In 1914, Germany invaded Belgium as a means of flanking the French defenses. The attack on a nation that had been declared permanently neutral by an international treaty to which Germany was a party outraged the world. Defending Germany's decision, the Chancellor, Betheman-Hollweg, said "Necessity knows no grounds." Bethman-Hollweg was actually a rather decent man and not a rabid nationalist as some in his nation were, but those words haunted him and stained his reputation for the rest of his life and beyond.
I thought of Bethman-Hollweg when I read that the "Justice" Department (we are going to have to put that in quotes as long as this administration remains in office) is arguing to the Fourth Circuit Court of Appeals that immigrants picked up and designated "enemy combatants" by the President have no constitutional rights.
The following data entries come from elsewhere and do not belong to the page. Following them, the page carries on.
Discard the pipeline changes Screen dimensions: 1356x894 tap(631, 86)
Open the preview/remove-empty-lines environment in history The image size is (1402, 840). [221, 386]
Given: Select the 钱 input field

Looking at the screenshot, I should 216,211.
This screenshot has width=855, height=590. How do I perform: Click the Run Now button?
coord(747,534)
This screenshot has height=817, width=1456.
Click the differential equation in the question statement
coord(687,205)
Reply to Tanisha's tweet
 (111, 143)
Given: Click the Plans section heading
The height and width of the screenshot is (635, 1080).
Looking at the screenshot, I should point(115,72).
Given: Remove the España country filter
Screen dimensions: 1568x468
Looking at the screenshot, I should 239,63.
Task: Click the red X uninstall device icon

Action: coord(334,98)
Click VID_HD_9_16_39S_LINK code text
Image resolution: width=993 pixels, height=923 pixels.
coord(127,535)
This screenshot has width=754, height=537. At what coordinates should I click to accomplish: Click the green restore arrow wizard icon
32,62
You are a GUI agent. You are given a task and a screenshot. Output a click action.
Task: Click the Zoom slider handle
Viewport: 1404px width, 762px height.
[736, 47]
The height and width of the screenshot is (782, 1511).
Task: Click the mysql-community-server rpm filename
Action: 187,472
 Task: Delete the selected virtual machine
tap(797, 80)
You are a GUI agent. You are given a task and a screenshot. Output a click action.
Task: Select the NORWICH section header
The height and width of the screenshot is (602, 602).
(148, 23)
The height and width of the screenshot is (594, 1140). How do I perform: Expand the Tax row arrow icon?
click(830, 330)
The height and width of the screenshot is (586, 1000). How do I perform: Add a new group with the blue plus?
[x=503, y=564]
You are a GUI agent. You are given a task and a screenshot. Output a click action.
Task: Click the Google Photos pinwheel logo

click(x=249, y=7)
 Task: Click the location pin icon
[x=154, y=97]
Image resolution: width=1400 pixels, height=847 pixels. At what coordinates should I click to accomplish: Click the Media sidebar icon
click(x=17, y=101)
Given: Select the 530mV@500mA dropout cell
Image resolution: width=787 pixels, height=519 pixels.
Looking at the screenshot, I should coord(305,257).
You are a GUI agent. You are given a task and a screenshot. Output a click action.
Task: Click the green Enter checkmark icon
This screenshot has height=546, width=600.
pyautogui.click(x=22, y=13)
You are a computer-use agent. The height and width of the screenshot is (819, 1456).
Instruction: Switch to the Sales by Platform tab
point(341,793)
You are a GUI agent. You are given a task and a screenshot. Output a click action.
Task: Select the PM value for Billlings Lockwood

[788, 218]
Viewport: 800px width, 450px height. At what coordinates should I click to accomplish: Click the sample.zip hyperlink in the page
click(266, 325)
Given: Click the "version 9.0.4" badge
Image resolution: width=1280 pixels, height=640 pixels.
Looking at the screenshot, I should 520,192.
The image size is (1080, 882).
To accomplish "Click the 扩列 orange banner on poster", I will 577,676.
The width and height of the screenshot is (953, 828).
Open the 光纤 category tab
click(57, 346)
While the law that attempts to strip Guantanamo detainees of their rights is patently unconstitutional, using it--as the "Justice" Department is trying to do--to take rights from persons lawfully in the United States is, if anything, more obviously unconstitutional. No one has ever suggested that an alien--even an unlawful alien--arrested for a crime in the United States is not entitled to counsel and a jury trial. That due process rights apply to everyone within our borders has been a given since the Constitution was enacted. Yet this administration takes it upon itself to change all that, and says it is doing so to protect the nation. "Necessity knows no bounds."
Let's be clear: the United States government is a product of the Constitution. Everything it does must be allowed by that Constitution; no act that is not constitutional can be legal. It's as simple as that.